We had arrived at St. Anthony’s Monastery in the desert, the oldest Monastery in the world, having driven through rough country, the usual hot breezy desert colored like coffee with too much milk and seeing nothing living until we crossed through the gate into the monastery grounds. The buildings resembled what one sees in New Mexico. Tall thick walls and few windows to let the light in. Like every adventure in Egypt, it took about 3 hours to reach these very distant retreats,with regular security check-points, until we arrived first at St. Anthony’s then aiming toward the Red Sea, another hour to the Monastery founded by St. Paul (not Paul of Taurus but the Hermit Paul) before returning along the coast back to Cairo. The monastery of St. Paul was larger, more tourist buses, but not as accessible. The monk who gave us the tour only hit the high spots, like the water source, the grinding house where bread was made, which most monks lived on in the early days. Very little grows in this distant soil-less place.

Cell Tower Looking Like Palm Tree

Cell Tower Looking Like Palm Tree

St. Anthony, considered the father of monasticism, was born 251 AD, to rich parents who loved the church and supported the poor. His parents died young and he was left to administer land holdings of the family and to care for his sister.
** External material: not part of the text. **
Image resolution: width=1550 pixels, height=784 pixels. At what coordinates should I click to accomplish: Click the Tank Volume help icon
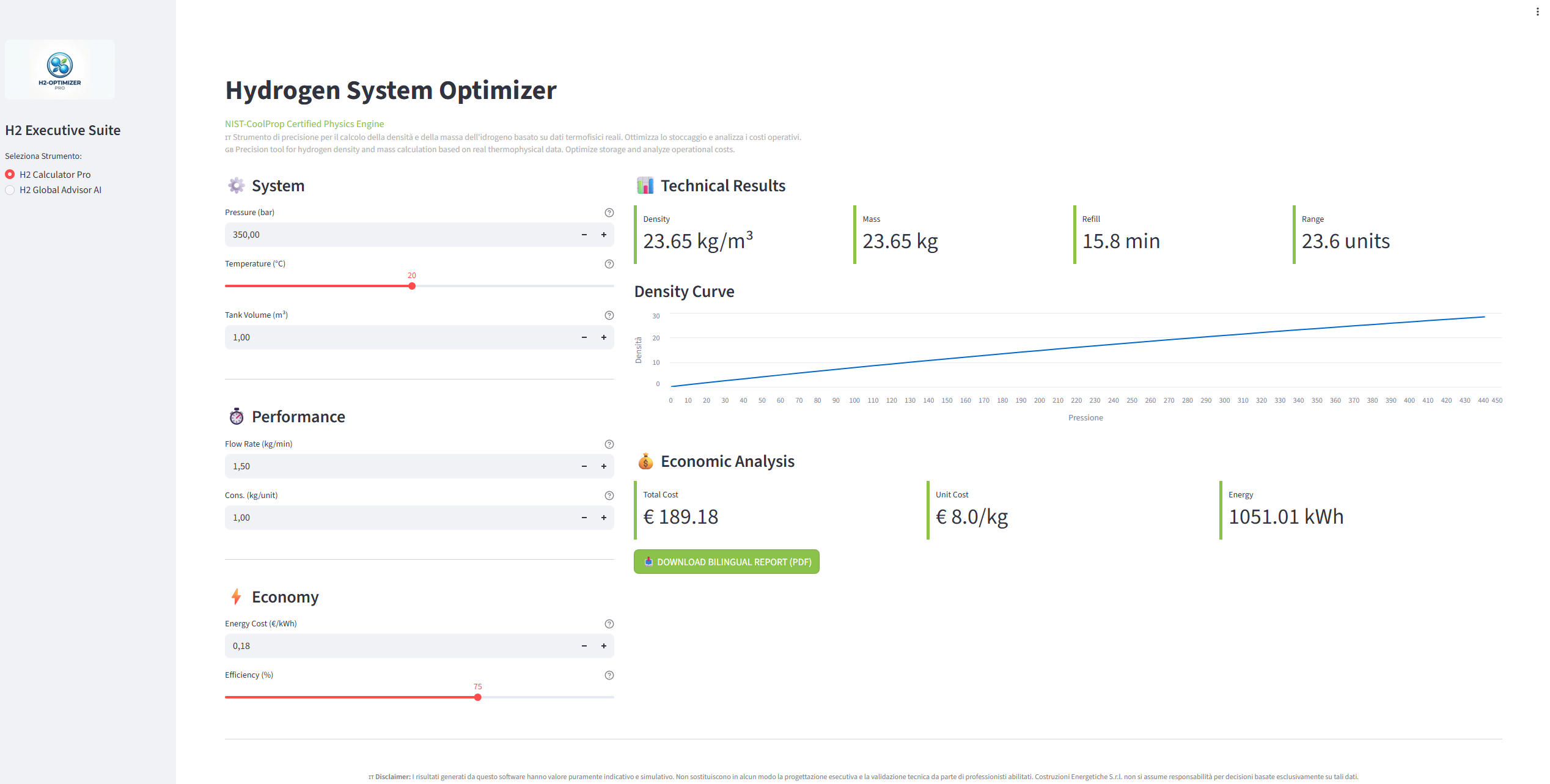(x=609, y=315)
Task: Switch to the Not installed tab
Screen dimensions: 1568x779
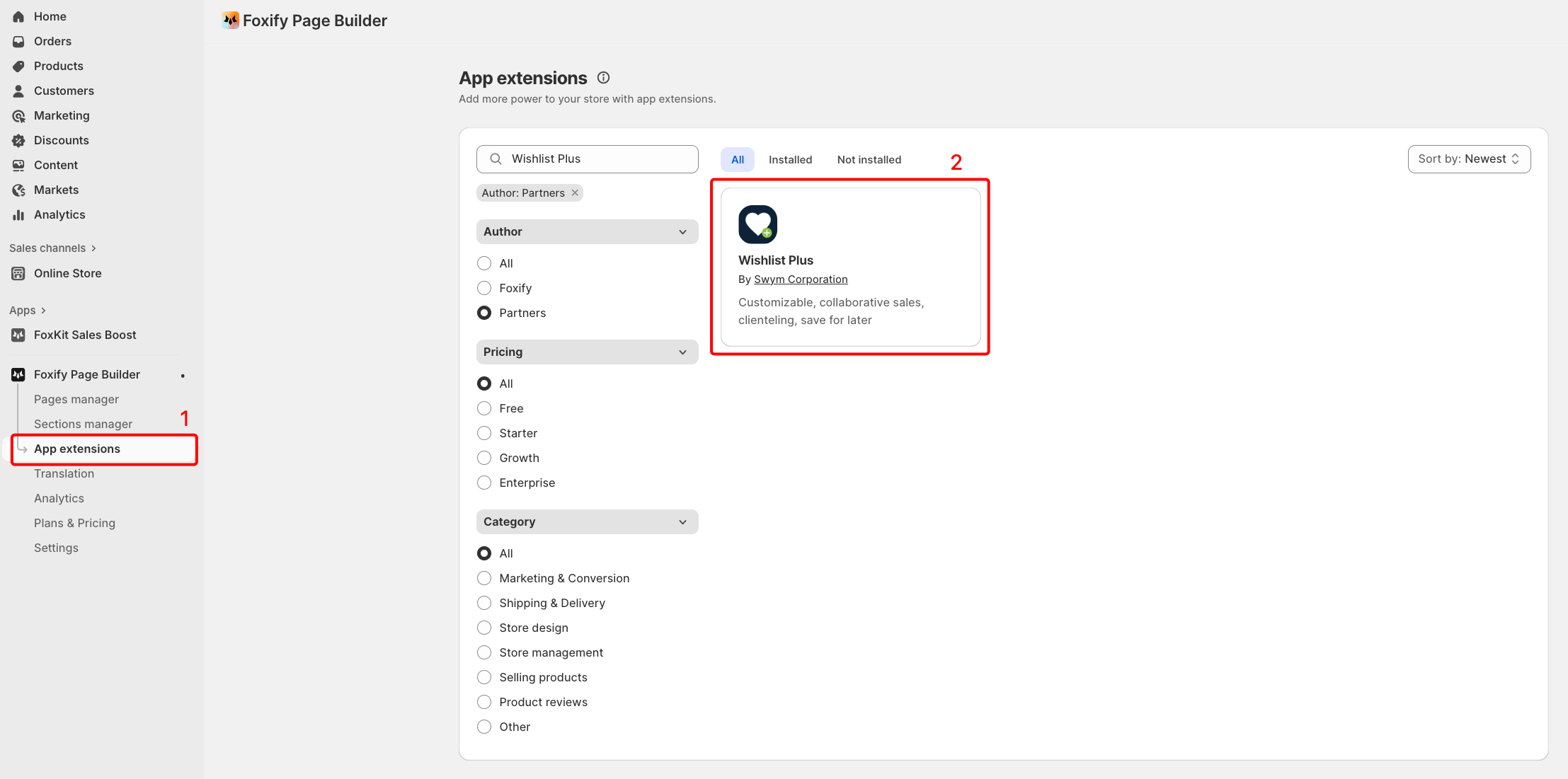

Once he entered the church as a deacon was reading Matthew 19:21 – “If you want to be perfect, go sell what you have and give to the poor and you will have treasure in heaven, and come follow me.” He immediately relinquished his inheritance and family ties and took on strict ascetic habits and a life of prayer constantly combating a stubborn Satan and to combat the demon of boredom and inertia that attacked him at noon.He even spent 20 years in a burial vault with only a single friend bringing him bits of bread now and then. To get away from the fame that was stirring, he went far away to the inner desert near a spring of water and a few date palm trees where the monastery is today and it is worth a visit. Continuing to deal with all the above, he lived in good health on bread and water and probably dates until he reached 105 years. Only two of his disciple monks know where he is buried. In the very large monastery are rooms for the monks and also for pilgrims as well as bus loads of visitors, mostly Egyptians.

Coptic Blessing by a Monk

Coptic Blessing by a Monk

The monks act as guides and we were given a blessing with George, a very gentle and patient young man with the black beard the monks sport, who spoke English and had the keys to get us in to most places others aren’t allowed. The chapels ceilings and walls are covered with treasured frescoes and one special one we were able to visit and George asked if I wanted to pray at the Coptic Door on the other side of which their Eucharist is celebrated. Normally, it is not opened for visitor or congregant or to see the other side, except during the mass, so I felt humbled and really didn’t want to invade with my eyes the other side if it was a violation of anything, but he encouraged me to do so, and left me for a few minutes to pray for my own. He gave me a wooden cross (I’d call it a walking cross) because Coptic monks and priests carry these style crosses with them to bless the faithful or unfaithful with a touch. In return, I gave him the creative and special prayer beads made by our Suzanne Hensley.

The Coptic Door

The Coptic Door

St. Paul and St. Anthony

St. Paul and St. Anthony

There are all sorts of Coptic relics in this small place.

There are all sorts of Coptic relics in this small place.